_Work to be completed:_ A single number is the answer here: the count of lines in the records below in which the word "picker" appears.

Excerpts from a dataset:
++++

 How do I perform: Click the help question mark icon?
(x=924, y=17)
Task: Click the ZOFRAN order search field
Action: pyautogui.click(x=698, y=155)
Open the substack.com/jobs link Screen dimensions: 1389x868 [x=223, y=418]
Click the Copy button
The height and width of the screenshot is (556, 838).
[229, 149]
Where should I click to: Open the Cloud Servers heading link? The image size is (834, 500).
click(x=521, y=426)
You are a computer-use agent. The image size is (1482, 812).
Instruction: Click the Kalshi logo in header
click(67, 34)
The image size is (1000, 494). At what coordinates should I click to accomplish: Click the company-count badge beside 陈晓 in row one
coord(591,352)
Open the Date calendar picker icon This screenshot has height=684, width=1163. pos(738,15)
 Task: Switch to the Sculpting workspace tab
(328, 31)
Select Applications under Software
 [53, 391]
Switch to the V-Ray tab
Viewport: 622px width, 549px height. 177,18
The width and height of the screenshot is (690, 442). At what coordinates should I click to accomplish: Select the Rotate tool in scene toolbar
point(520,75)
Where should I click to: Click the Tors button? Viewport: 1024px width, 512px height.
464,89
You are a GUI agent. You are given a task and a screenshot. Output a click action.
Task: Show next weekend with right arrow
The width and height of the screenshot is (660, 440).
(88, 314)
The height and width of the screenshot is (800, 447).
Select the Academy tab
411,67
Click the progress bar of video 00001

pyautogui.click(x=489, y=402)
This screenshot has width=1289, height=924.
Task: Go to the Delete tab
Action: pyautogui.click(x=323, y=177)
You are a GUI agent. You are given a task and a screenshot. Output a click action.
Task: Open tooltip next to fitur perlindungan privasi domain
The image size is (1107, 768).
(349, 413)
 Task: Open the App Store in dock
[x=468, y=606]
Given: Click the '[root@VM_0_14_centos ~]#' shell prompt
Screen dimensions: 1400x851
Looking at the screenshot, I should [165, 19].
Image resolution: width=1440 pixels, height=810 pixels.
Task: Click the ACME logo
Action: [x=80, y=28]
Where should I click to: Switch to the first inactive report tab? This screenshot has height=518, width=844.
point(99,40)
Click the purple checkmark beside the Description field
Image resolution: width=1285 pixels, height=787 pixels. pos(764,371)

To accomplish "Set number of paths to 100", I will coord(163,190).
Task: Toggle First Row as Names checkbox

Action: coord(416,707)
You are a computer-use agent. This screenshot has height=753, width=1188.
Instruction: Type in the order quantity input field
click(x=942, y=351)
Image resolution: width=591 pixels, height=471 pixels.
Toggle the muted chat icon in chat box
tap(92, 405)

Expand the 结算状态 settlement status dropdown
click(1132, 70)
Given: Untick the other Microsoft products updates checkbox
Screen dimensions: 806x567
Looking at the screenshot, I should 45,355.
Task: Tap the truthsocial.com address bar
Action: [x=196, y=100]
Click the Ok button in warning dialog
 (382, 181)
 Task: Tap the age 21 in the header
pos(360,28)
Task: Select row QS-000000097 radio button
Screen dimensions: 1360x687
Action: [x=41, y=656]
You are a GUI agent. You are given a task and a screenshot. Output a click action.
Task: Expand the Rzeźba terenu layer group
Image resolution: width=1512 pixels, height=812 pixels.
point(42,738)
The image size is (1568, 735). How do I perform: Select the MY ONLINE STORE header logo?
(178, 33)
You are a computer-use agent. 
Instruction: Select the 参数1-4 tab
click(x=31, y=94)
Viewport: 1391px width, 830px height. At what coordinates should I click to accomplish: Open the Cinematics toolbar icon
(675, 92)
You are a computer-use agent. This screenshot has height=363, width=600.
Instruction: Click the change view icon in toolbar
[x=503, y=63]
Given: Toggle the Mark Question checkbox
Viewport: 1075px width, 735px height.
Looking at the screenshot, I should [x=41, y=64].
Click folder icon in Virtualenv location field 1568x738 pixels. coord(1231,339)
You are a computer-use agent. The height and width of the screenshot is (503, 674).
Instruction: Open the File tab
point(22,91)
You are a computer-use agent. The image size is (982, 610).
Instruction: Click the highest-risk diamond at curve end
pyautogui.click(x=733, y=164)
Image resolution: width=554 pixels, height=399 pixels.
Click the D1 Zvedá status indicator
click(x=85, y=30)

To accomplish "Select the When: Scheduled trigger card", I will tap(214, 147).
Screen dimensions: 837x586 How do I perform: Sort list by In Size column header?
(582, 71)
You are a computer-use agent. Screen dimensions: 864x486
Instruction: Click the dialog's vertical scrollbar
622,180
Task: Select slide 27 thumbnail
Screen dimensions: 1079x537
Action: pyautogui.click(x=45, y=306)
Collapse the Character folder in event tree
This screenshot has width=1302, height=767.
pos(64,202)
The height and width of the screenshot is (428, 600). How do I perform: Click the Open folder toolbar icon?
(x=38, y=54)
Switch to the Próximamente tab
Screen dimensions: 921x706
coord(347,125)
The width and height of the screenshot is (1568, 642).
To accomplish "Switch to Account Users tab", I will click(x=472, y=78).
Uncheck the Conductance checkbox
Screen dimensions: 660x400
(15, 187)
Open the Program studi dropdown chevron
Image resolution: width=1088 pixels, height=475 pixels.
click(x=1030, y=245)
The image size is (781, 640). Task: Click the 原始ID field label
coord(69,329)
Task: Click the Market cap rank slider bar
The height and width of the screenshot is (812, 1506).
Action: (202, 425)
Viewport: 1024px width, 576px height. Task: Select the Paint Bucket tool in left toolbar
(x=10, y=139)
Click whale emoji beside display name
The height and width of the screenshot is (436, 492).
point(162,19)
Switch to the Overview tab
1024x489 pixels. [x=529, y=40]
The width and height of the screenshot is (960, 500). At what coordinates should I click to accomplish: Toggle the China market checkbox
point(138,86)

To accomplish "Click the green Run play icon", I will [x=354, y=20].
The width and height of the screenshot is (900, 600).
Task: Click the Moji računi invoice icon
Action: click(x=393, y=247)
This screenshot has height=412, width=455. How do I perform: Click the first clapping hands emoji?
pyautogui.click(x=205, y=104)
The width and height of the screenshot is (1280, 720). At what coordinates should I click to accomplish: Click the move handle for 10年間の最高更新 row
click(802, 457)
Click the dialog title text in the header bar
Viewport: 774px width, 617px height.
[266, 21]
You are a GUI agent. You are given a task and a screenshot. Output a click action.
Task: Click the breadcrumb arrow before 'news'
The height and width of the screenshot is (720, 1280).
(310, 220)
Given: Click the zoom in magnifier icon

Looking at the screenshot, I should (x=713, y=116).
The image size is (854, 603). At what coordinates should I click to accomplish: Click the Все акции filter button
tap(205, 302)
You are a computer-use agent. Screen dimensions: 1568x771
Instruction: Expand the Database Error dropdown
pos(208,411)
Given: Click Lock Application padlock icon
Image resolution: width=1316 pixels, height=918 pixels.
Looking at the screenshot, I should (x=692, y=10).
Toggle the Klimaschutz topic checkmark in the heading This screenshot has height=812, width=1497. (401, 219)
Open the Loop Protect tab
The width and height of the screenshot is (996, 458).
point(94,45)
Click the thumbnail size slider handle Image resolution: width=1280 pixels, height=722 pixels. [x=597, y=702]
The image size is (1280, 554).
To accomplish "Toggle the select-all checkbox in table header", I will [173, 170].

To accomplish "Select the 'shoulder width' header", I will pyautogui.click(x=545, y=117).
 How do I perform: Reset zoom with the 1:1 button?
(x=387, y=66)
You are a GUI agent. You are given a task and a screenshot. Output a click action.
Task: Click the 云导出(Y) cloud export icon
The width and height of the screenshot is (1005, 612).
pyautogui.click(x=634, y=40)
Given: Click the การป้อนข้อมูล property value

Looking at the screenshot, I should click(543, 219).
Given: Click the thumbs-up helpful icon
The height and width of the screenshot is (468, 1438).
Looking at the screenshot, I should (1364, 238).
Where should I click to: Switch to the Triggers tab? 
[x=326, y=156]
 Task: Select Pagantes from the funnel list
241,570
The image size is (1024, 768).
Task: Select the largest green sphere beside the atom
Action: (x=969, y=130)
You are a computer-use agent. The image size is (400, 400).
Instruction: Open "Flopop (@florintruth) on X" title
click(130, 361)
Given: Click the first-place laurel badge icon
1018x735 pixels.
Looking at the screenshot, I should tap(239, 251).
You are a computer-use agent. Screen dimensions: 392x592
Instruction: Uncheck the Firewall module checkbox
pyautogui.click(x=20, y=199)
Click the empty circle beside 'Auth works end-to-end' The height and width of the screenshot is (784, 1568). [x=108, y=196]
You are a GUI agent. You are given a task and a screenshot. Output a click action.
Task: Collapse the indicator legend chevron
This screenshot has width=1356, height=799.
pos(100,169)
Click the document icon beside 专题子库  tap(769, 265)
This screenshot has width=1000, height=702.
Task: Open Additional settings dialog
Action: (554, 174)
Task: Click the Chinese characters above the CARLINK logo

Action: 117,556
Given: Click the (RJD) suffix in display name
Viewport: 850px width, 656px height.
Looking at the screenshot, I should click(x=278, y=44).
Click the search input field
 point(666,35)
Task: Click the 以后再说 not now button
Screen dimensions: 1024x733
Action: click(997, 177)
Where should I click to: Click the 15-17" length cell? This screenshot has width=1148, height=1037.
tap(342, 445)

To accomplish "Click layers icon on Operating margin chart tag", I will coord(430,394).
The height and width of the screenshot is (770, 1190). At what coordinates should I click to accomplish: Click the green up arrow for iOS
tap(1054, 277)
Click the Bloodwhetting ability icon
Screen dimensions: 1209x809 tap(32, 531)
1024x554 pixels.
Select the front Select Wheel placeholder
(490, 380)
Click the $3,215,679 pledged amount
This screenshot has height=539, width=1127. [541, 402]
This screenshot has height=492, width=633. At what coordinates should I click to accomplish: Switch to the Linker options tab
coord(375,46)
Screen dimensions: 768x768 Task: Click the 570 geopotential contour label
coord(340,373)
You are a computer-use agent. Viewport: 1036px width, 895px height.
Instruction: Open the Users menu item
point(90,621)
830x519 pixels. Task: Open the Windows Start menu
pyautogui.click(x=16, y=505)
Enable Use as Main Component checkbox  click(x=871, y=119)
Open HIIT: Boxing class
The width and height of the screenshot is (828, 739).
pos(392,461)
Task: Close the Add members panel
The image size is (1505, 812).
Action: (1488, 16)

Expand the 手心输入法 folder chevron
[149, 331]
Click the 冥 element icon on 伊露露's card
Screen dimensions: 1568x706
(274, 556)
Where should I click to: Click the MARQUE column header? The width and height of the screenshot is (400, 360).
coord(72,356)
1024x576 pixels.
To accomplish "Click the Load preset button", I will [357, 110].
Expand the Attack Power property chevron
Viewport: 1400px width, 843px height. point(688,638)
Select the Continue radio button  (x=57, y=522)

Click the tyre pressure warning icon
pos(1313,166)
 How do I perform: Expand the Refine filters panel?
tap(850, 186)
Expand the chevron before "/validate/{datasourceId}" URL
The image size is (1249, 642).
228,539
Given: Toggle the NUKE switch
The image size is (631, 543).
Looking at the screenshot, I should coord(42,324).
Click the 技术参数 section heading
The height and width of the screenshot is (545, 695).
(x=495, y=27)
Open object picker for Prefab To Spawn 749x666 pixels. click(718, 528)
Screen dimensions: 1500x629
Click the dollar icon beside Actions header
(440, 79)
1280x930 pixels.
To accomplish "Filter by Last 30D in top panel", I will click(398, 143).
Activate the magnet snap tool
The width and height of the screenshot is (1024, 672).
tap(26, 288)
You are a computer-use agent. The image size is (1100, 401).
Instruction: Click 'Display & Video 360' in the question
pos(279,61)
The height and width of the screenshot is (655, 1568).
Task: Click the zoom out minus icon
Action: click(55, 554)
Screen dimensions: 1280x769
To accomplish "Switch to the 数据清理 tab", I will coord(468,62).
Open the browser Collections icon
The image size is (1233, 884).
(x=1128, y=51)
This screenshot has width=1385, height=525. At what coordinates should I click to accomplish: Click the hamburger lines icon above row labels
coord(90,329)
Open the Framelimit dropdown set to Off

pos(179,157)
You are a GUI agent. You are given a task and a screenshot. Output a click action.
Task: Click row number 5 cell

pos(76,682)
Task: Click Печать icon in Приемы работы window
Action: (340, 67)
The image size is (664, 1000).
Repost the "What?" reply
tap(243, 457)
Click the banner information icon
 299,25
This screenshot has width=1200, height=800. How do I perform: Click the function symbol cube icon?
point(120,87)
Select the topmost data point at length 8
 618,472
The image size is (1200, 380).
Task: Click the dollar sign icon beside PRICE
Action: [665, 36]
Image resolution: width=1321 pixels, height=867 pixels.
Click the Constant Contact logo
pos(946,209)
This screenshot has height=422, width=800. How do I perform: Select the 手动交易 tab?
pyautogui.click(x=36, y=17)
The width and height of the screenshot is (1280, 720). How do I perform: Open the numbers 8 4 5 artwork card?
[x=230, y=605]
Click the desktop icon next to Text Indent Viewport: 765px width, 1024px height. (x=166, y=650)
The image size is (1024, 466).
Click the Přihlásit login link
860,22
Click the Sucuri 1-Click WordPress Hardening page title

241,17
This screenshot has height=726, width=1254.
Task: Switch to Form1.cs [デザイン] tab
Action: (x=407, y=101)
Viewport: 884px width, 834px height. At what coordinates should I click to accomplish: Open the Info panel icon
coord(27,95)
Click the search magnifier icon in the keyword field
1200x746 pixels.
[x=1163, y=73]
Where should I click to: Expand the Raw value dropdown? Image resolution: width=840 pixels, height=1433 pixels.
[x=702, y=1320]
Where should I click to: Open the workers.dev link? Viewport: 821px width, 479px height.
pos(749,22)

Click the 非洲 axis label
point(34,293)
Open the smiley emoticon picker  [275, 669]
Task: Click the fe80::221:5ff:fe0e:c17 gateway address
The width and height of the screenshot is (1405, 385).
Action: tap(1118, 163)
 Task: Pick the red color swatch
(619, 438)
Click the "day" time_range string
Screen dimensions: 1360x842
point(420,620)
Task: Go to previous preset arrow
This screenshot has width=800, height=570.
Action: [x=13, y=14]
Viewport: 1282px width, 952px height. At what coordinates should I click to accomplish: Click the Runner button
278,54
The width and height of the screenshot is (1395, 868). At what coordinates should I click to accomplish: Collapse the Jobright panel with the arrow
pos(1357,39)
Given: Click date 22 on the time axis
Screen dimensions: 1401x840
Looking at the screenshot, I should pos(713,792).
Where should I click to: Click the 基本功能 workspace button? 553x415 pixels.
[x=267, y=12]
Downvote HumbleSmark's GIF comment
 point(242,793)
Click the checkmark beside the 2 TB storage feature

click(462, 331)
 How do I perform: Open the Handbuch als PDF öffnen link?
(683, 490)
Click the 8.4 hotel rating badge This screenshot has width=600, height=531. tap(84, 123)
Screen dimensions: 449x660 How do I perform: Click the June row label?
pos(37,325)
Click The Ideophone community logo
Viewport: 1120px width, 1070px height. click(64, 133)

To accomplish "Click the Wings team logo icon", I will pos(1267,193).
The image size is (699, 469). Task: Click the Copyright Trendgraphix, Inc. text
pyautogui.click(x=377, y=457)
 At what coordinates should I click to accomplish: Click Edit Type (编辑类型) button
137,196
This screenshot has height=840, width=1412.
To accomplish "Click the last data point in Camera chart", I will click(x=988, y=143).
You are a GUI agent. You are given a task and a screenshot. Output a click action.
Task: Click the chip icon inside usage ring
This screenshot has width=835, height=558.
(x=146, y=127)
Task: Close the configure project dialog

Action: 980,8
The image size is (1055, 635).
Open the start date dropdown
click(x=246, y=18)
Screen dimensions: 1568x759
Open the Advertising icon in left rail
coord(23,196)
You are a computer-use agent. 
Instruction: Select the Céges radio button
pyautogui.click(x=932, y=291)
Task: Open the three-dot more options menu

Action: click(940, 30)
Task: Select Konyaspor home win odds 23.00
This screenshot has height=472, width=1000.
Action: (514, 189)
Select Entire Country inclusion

++++

_Task solution:_ 3